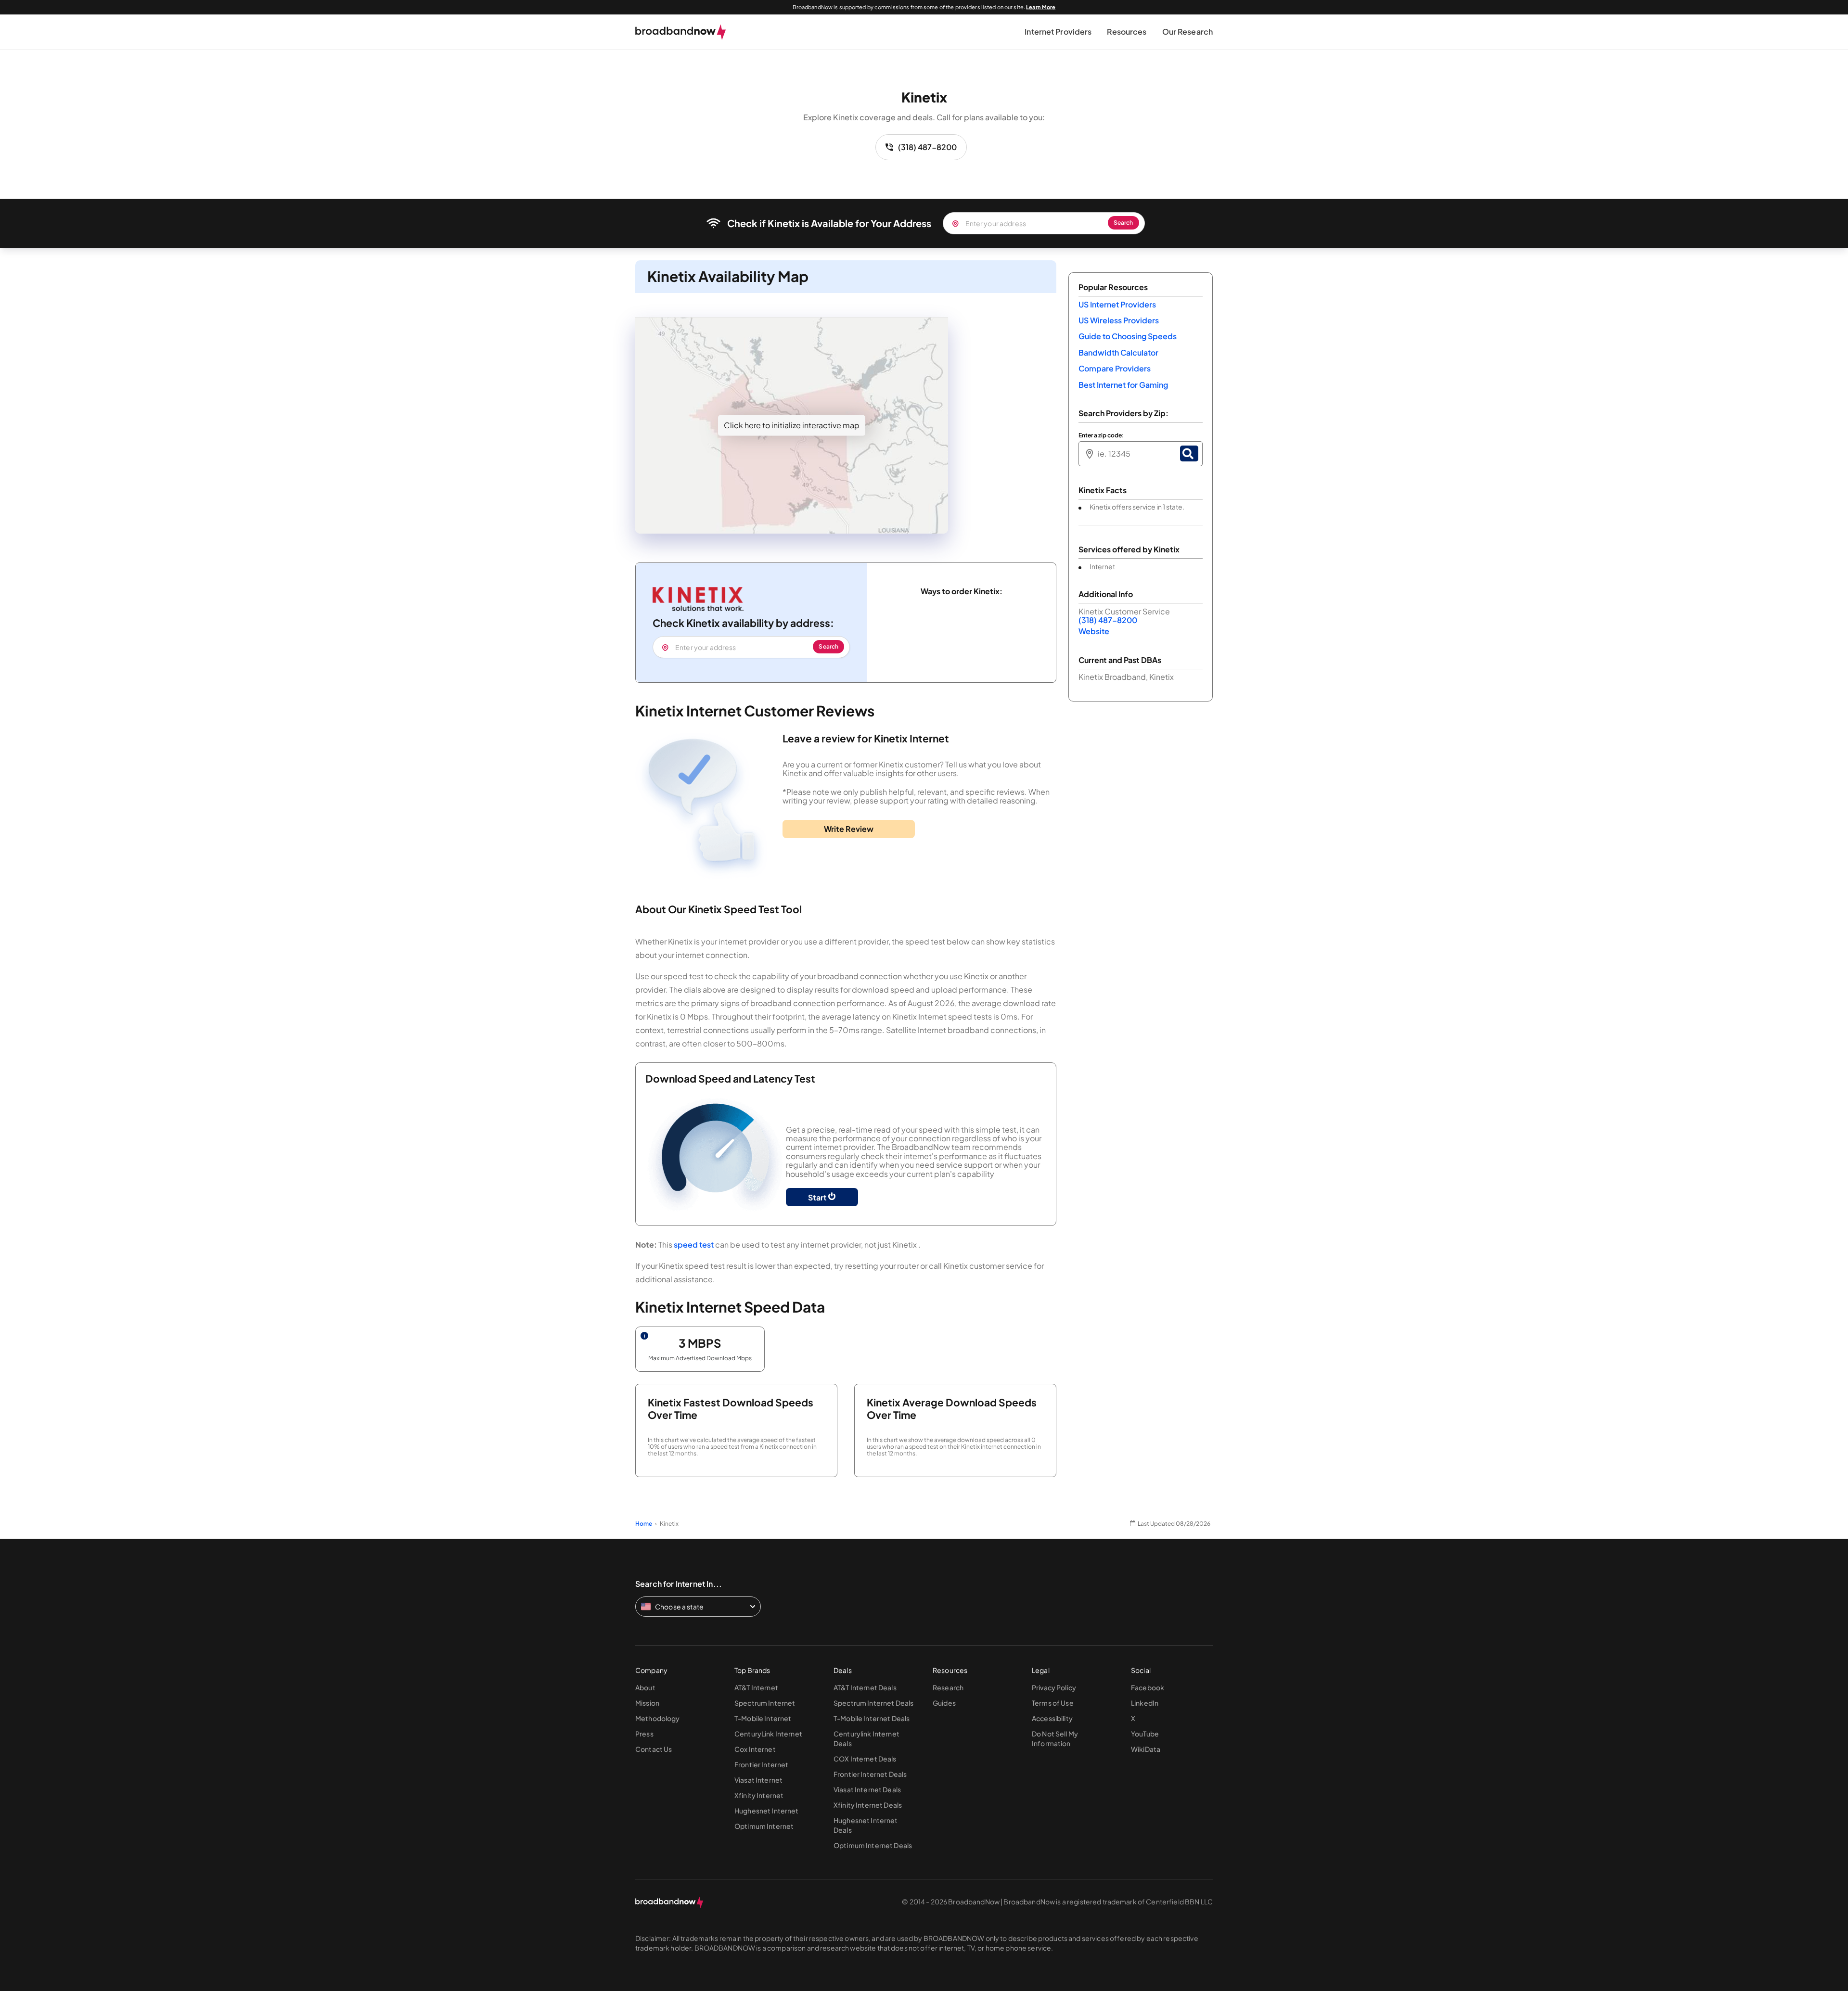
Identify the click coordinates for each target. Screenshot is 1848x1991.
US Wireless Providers (1118, 320)
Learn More (1040, 7)
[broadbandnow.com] (680, 32)
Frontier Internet (761, 1764)
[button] (1058, 32)
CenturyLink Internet (768, 1733)
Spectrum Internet (764, 1702)
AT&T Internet (756, 1687)
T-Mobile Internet (762, 1718)
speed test (694, 1244)
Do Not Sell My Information (1055, 1738)
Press (644, 1733)
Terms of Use (1053, 1702)
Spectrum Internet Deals (873, 1702)
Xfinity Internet (758, 1795)
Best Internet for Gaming (1123, 385)
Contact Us (653, 1749)
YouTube (1145, 1733)
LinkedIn (1144, 1702)
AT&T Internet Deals (865, 1687)
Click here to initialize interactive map (792, 425)
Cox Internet (755, 1749)
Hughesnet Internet (766, 1810)
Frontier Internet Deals (870, 1774)
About (645, 1687)
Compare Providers (1114, 368)
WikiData (1145, 1749)
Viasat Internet (758, 1779)
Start (818, 1197)
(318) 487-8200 (927, 147)
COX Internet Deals (865, 1758)
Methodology (657, 1718)
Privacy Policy (1054, 1687)
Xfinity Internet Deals (868, 1804)
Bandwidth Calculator (1118, 352)
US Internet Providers (1117, 304)
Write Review (848, 829)
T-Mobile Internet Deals (872, 1718)
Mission (647, 1702)
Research (948, 1687)
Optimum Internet (764, 1826)
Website (1093, 631)
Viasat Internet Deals (867, 1789)
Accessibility (1052, 1718)
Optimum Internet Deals (873, 1845)
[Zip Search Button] (1189, 453)
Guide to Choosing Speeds (1127, 336)
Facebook (1147, 1687)
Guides (944, 1702)
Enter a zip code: (1101, 435)
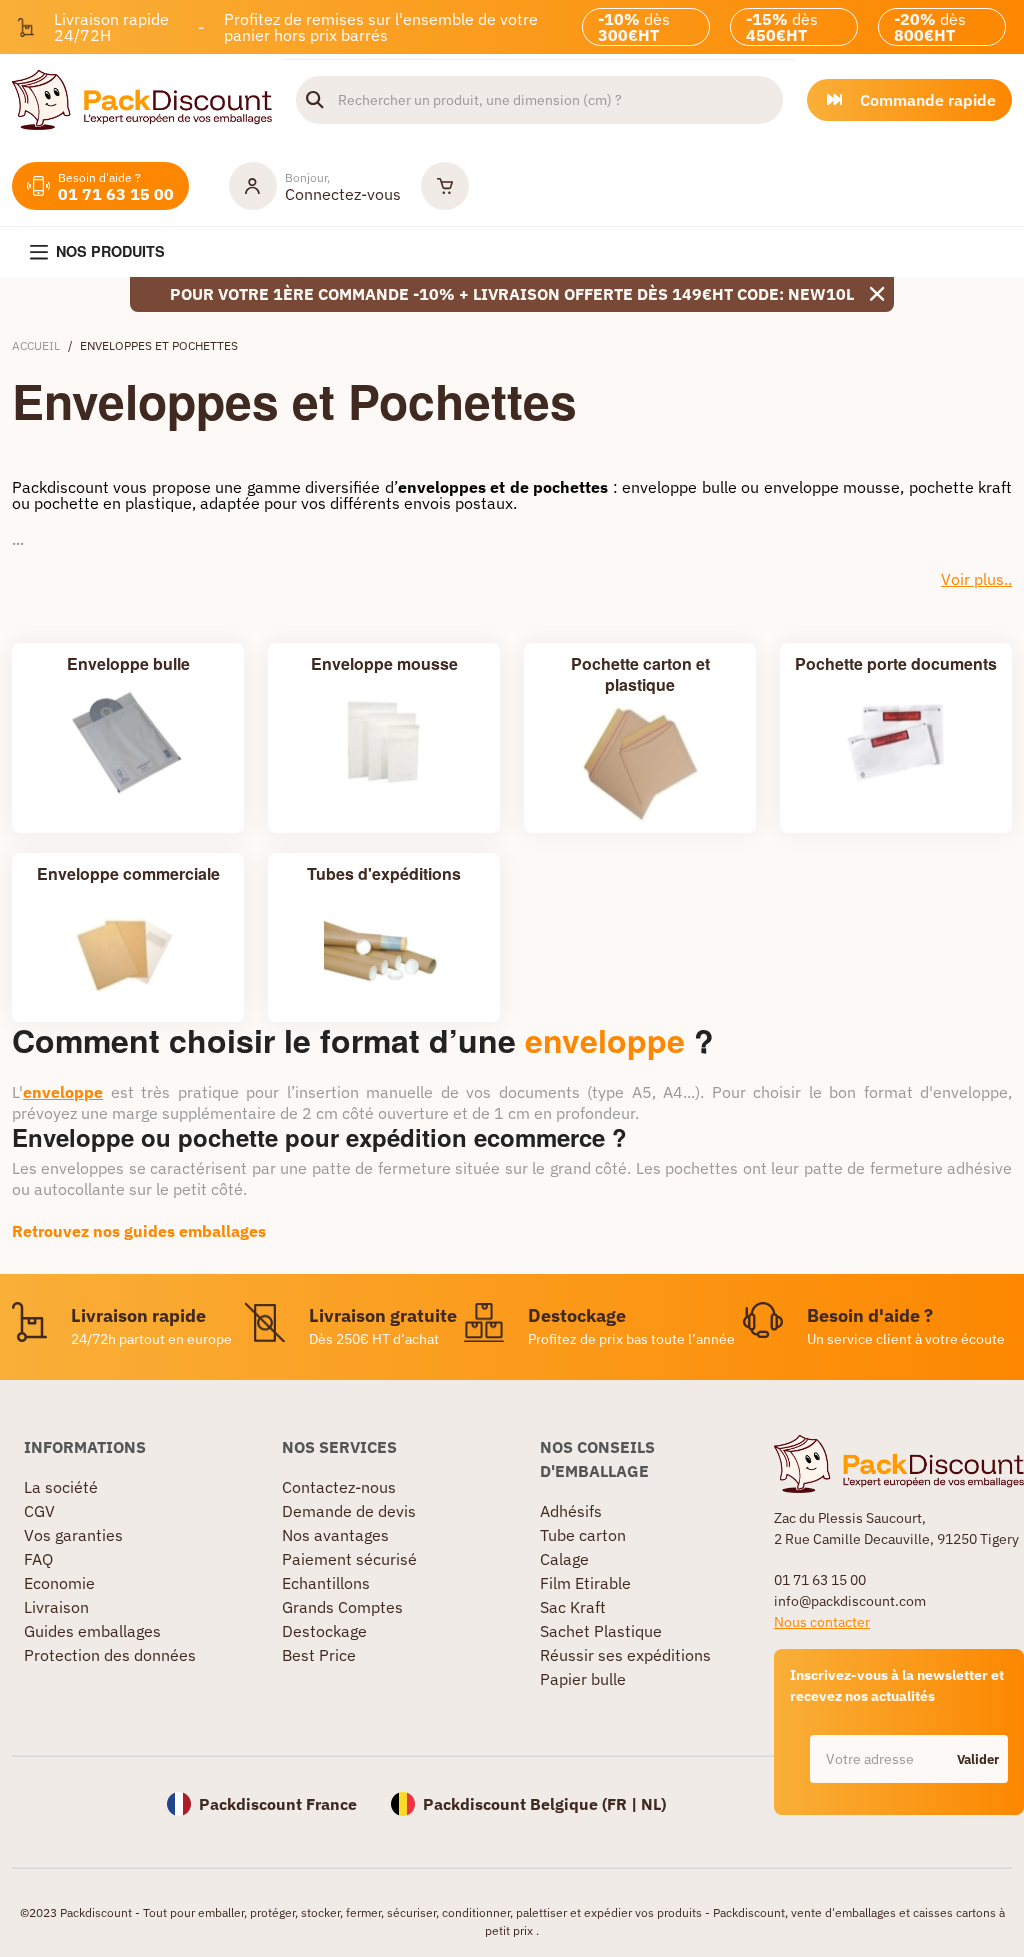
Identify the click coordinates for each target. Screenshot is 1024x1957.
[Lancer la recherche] (315, 100)
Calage (564, 1559)
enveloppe (605, 1040)
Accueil (36, 345)
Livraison (56, 1607)
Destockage (324, 1631)
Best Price (319, 1655)
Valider (978, 1759)
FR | (624, 1804)
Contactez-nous (339, 1487)
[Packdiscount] (142, 98)
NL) (653, 1804)
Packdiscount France (278, 1804)
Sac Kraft (573, 1607)
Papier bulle (583, 1679)
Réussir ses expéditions (625, 1655)
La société (61, 1487)
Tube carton (583, 1535)
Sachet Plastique (601, 1631)
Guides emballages (92, 1631)
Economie (59, 1583)
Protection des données (110, 1655)
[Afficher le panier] (445, 186)
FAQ (38, 1559)
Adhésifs (571, 1511)
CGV (39, 1511)
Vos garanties (73, 1535)
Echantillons (326, 1583)
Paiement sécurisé (349, 1559)
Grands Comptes (342, 1607)
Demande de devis (349, 1511)
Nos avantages (335, 1535)
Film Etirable (585, 1583)
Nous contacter (822, 1622)
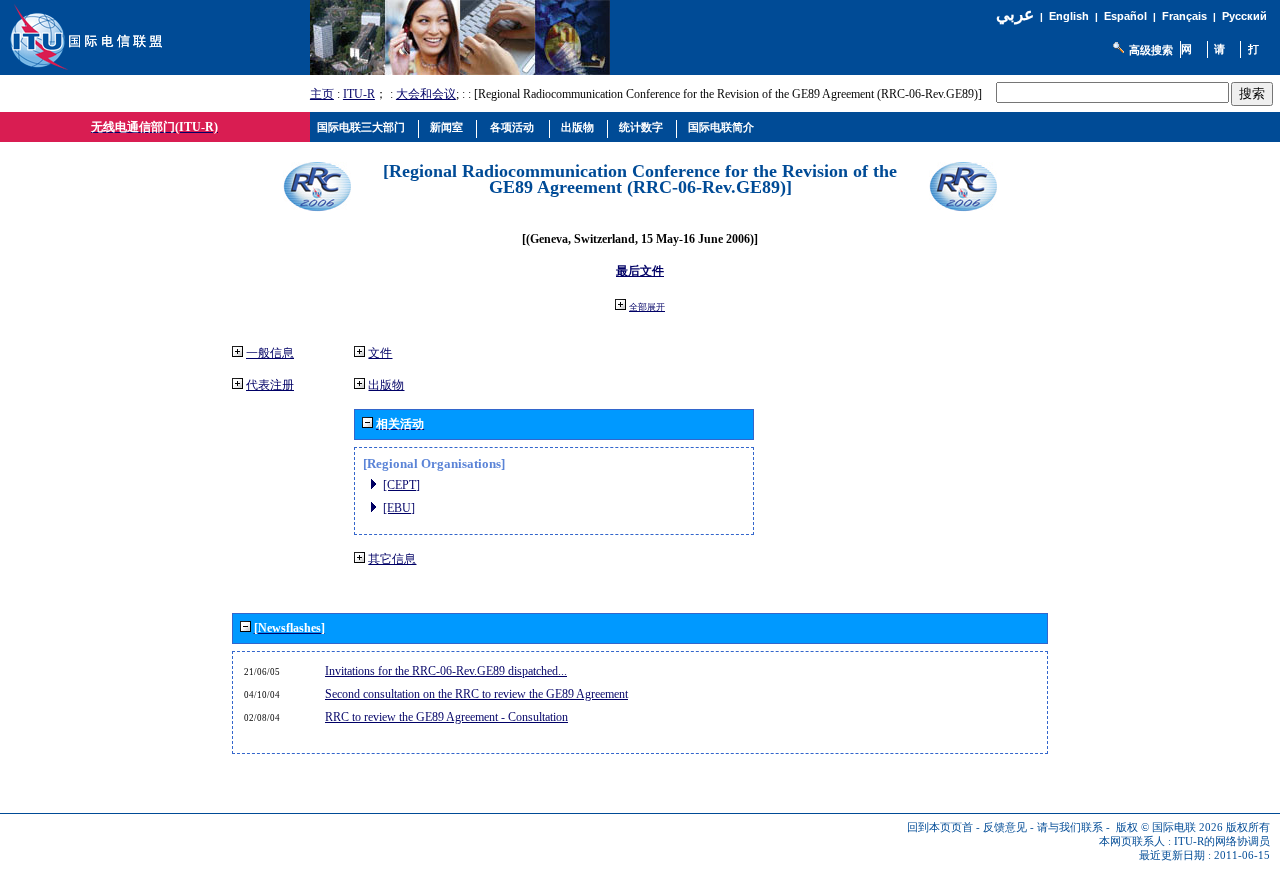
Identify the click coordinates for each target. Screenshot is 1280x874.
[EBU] (399, 508)
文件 (380, 353)
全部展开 (647, 307)
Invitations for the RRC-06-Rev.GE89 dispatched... (446, 671)
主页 (322, 94)
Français (1184, 16)
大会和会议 (426, 94)
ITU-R (359, 94)
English (1069, 16)
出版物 (386, 385)
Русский (1244, 16)
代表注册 (270, 385)
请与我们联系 (1070, 827)
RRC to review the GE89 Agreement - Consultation (446, 717)
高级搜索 (1151, 50)
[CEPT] (401, 485)
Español (1125, 16)
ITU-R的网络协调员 (1222, 841)
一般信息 (270, 353)
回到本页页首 (940, 827)
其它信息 (392, 559)
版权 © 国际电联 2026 (1169, 827)
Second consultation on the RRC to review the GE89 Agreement (476, 694)
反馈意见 (1005, 827)
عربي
____________
> _What to produce_
Every entry should be repeated verbatim, with the pictures left out.

> _Result for this exercise_
Identify the click coordinates for each target. Screenshot is 1848x1991.
US Wireless Providers (1118, 320)
Learn More (1040, 7)
[broadbandnow.com] (680, 32)
Frontier Internet (761, 1764)
[button] (1058, 32)
CenturyLink Internet (768, 1733)
Spectrum Internet (764, 1702)
AT&T Internet (756, 1687)
T-Mobile Internet (762, 1718)
speed test (694, 1244)
Do Not Sell My Information (1055, 1738)
Press (644, 1733)
Terms of Use (1053, 1702)
Spectrum Internet Deals (873, 1702)
Xfinity Internet (758, 1795)
Best Internet for Gaming (1123, 385)
Contact Us (653, 1749)
YouTube (1145, 1733)
LinkedIn (1144, 1702)
AT&T Internet Deals (865, 1687)
Click here to initialize interactive map (792, 425)
Cox Internet (755, 1749)
Hughesnet Internet (766, 1810)
Frontier Internet Deals (870, 1774)
About (645, 1687)
Compare Providers (1114, 368)
WikiData (1145, 1749)
Viasat Internet (758, 1779)
Start (818, 1197)
(318) 487-8200 (927, 147)
COX Internet Deals (865, 1758)
Methodology (657, 1718)
Privacy Policy (1054, 1687)
Xfinity Internet Deals (868, 1804)
Bandwidth Calculator (1118, 352)
US Internet Providers (1117, 304)
Write Review (848, 829)
T-Mobile Internet Deals (872, 1718)
Mission (647, 1702)
Research (948, 1687)
Optimum Internet (764, 1826)
Website (1093, 631)
Viasat Internet Deals (867, 1789)
Accessibility (1052, 1718)
Optimum Internet Deals (873, 1845)
[Zip Search Button] (1189, 453)
Guide to Choosing Speeds (1127, 336)
Facebook (1147, 1687)
Guides (944, 1702)
Enter a zip code: (1101, 435)
Identify the click coordinates for each target. Screenshot is 1024x1957.
[Lancer la recherche] (315, 100)
Calage (564, 1559)
enveloppe (605, 1040)
Accueil (36, 345)
Livraison (56, 1607)
Destockage (324, 1631)
Best Price (319, 1655)
Valider (978, 1759)
FR | (624, 1804)
Contactez-nous (339, 1487)
[Packdiscount] (142, 98)
NL) (653, 1804)
Packdiscount France (278, 1804)
Sac Kraft (573, 1607)
Papier bulle (583, 1679)
Réussir ses expéditions (625, 1655)
La société (61, 1487)
Tube carton (583, 1535)
Sachet Plastique (601, 1631)
Guides emballages (92, 1631)
Economie (59, 1583)
Protection des données (110, 1655)
[Afficher le panier] (445, 186)
FAQ (38, 1559)
Adhésifs (571, 1511)
CGV (39, 1511)
Vos garanties (73, 1535)
Echantillons (326, 1583)
Paiement sécurisé (349, 1559)
Grands Comptes (342, 1607)
Demande de devis (349, 1511)
Nos avantages (335, 1535)
Film Etirable (585, 1583)
Nous contacter (822, 1622)
Identify the click coordinates for each target. Screenshot is 1280x874.
[EBU] (399, 508)
文件 (380, 353)
全部展开 (647, 307)
Invitations for the RRC-06-Rev.GE89 dispatched... (446, 671)
主页 (322, 94)
Français (1184, 16)
大会和会议 (426, 94)
ITU-R (359, 94)
English (1069, 16)
出版物 (386, 385)
Русский (1244, 16)
代表注册 (270, 385)
请与我们联系 (1070, 827)
RRC to review the GE89 Agreement - Consultation (446, 717)
高级搜索 (1151, 50)
[CEPT] (401, 485)
Español (1125, 16)
ITU-R的网络协调员 (1222, 841)
一般信息 (270, 353)
回到本页页首 (940, 827)
其它信息 (392, 559)
版权 © 国际电联 2026 (1169, 827)
Second consultation on the RRC to review the GE89 Agreement (476, 694)
反馈意见 (1005, 827)
عربي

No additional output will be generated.